### WRITTEN INSTRUCTION 1
In the passage on Marina Abramovic, rewrite the paragraph beginning "Abramovic forged her reputation" as a short bulleted list that keeps its main facts.
### WRITTEN INSTRUCTION 2
In the passage on Marina Abramovic, which film does Yvonne Rainer compare the fundraising-dinner reenactment of Abramovic performances to?

### DOCUMENT PASSAGE
══════

Rainer has penned a letter to LA MOCA’s already-beleaguered dealer-turned-director Jeffrey Deitch demanding that he  justify what she sees as bizarre, sadistic antics, to be visited Saturday night (November 12) upon a cadre of young LA performers by veteran performance artist Abramovic.

A scene from Pier Paolo Pasolini's Salò, or the 120 Days of Sodom, 1975
Pier Paolo Pasolini's Salò, or the 120 Days of Sodom, 1975. Yvonne Rainer compares the reenactment of Abramovic performances in a fundraising dinner to scenes from this movie

Abramovic forged her reputation for emotionally and politically charged happenings via masochistic feats of physical and mental endurance.  Audiences would be challenged to do anything they liked to her with an array of potentially menacing objects.  Or daggers would be thrust at excruciating speed in proximity to her fingers. The daughter of a Yugoslav general, she courted martyrdom for the twin causes of existential satire and avant garde provocation.

But these days the celebrated performer, getting on in years, delegates the degradation to younger, fitter and presumably desperate (whether financially or for fame) dancers and actors.  At her MoMA retrospective last year, surrogates were enlisted to reenact her classic performances.  Implication: the masochist has turned sadist in her dotage.

══════

### GIVEN ENTRIES
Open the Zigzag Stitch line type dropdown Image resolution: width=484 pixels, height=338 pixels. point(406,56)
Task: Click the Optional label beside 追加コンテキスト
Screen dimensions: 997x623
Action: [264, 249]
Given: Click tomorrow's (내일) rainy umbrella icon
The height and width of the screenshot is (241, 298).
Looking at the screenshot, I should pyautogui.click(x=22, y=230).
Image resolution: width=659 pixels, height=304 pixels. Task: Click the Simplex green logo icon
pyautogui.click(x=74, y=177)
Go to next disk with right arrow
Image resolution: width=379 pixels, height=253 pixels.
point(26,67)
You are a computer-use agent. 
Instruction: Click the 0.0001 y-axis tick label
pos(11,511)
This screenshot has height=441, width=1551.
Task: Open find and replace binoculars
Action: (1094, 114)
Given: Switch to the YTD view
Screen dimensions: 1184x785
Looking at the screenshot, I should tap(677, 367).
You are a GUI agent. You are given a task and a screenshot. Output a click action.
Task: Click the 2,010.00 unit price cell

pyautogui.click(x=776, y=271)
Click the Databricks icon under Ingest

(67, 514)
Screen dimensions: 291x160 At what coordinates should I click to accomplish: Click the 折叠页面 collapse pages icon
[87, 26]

══════

### WRITTEN SOLUTION 1
- Abramovic built her reputation on emotionally and politically charged happenings that involved masochistic feats of physical and mental endurance.
- Audiences were challenged to do anything they liked to her with an array of potentially menacing objects.
- In other performances, daggers were thrust at excruciating speed close to her fingers.
- The daughter of a Yugoslav general, she courted martyrdom for existential satire and avant-garde provocation.

### WRITTEN SOLUTION 2
She compares it to Pier Paolo Pasolini's 1975 film Salò, or the 120 Days of Sodom.